By kadyomalley - Tuesday, September 30, 2008 at 5:24 PM - 118 Comments
A former Harper staffer who, as luck would have it, was working in the Conservative war room until this afternoon takes the fall, claiming that he was “pressed for time”, and was “overzealous in copying segments of another world leader’s speech.” Case closed? Well, that depends.
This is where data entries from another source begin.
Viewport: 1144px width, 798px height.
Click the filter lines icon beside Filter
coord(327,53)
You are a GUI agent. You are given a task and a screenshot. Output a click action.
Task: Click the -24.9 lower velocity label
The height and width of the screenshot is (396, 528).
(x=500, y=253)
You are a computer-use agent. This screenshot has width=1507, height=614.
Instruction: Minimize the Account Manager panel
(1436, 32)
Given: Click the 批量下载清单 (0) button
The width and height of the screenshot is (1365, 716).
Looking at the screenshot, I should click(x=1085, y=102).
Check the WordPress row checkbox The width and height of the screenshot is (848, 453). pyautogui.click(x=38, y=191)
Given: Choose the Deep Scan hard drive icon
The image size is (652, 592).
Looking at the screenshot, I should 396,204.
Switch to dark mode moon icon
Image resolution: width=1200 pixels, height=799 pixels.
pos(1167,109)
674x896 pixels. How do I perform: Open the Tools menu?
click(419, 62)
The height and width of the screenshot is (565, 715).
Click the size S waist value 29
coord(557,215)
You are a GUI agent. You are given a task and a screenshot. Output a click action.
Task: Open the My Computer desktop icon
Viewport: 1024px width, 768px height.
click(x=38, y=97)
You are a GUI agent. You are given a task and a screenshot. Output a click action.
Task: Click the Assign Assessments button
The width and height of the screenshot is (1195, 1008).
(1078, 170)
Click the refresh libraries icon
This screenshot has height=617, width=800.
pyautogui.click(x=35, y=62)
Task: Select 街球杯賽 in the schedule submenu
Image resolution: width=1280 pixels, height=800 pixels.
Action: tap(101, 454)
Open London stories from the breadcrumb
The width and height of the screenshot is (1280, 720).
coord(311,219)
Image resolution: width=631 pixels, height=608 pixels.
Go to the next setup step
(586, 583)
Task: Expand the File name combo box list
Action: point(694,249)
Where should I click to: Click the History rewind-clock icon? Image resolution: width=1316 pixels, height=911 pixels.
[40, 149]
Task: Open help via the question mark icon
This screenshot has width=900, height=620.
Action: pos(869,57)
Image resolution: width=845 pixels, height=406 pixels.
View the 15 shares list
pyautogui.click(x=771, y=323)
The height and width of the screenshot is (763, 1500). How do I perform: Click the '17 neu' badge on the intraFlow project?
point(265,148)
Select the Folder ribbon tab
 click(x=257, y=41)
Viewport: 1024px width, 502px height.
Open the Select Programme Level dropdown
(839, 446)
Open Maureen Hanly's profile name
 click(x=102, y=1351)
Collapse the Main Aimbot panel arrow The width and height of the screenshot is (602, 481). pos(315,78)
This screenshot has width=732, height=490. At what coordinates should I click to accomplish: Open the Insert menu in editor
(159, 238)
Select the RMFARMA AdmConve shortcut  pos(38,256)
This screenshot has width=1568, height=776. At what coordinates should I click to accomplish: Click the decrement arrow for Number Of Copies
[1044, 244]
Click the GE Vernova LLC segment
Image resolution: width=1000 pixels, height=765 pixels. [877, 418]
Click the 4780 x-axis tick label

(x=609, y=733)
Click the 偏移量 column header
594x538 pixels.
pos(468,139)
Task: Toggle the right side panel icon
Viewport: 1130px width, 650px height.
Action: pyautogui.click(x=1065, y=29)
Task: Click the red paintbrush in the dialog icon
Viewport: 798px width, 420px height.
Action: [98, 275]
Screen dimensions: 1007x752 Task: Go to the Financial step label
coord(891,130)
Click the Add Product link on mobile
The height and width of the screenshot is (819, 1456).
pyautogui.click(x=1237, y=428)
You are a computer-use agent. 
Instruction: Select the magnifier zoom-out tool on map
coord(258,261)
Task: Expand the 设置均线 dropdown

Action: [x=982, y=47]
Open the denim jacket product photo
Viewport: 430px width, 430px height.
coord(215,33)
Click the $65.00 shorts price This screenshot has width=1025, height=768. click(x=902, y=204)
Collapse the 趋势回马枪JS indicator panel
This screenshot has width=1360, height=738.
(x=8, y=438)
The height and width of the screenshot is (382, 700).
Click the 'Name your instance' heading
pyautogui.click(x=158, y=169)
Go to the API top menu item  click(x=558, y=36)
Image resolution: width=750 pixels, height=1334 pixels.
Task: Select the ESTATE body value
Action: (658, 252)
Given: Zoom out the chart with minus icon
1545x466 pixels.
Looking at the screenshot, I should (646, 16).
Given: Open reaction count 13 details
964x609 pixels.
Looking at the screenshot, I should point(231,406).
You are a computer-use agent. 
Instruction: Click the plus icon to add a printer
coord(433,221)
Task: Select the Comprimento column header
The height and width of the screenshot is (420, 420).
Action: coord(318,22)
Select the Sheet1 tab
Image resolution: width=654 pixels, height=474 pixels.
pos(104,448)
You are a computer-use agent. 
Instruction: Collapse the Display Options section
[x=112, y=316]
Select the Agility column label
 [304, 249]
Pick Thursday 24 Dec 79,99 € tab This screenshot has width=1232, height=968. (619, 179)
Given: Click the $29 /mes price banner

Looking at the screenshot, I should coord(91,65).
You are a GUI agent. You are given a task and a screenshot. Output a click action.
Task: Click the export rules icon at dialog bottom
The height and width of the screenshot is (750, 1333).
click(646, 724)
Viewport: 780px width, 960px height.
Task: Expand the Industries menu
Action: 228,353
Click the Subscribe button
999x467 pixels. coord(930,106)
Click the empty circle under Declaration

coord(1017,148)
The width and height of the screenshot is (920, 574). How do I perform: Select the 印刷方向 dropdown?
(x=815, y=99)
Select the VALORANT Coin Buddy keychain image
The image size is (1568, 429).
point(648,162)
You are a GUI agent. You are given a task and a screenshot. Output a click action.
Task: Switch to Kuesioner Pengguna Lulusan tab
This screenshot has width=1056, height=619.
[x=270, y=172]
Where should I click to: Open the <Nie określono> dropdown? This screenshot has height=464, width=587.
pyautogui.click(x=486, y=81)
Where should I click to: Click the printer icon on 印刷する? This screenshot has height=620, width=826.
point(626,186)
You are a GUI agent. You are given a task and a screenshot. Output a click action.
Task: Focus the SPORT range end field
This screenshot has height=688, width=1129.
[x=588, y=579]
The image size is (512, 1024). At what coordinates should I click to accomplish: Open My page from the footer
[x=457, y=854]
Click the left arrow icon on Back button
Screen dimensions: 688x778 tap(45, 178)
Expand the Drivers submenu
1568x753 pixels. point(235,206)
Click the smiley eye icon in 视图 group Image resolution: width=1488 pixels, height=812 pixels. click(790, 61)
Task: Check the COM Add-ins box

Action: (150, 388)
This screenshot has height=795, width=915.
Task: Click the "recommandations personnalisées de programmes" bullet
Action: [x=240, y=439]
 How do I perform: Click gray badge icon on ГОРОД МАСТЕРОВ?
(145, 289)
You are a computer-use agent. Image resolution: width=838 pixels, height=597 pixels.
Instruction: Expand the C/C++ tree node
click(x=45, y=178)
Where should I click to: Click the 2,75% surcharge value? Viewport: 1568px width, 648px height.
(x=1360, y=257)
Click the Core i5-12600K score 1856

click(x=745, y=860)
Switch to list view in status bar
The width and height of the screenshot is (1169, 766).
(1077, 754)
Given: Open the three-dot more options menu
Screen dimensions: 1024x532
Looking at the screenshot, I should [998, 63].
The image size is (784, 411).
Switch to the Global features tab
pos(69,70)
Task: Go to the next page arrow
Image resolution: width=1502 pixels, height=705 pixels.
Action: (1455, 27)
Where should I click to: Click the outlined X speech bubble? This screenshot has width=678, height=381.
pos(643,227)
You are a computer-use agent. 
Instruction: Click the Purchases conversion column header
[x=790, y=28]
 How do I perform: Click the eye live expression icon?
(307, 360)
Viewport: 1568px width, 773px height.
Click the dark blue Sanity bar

This wasn’t just any speech – it was, at the time, probably one of the most important statements that Stephen Harper, as opposition leader, would make in the House of Commons – and he was lauded for it by supporters, like Tom Flanagan, who called it “eloquent”, and by those on the other side of the aisle, like then-Foreign Affairs Minister Bill Graham, who called it “thoughtful and powerful” – as well as the press. Portions of it found their way into the op-ed pages of newspapers like the Ottawa Citizen, the National Post and the Toronto Star. It was so well received, in fact, that the Canadian Alliance The Party That No Longer Exists even printed up “thousands of copies” in pamphlet form, according to Flanagan. At no point, we are now to believe, did the then-opposition leader ever confess, publicly or privately, that he wasn’t the sole author — that nearly half of the words that he delivered that day were written by a low-level staffer – one of those underpaid, overworked Hill-ites who toil behind the scenes, unseen, unheard and uncredited.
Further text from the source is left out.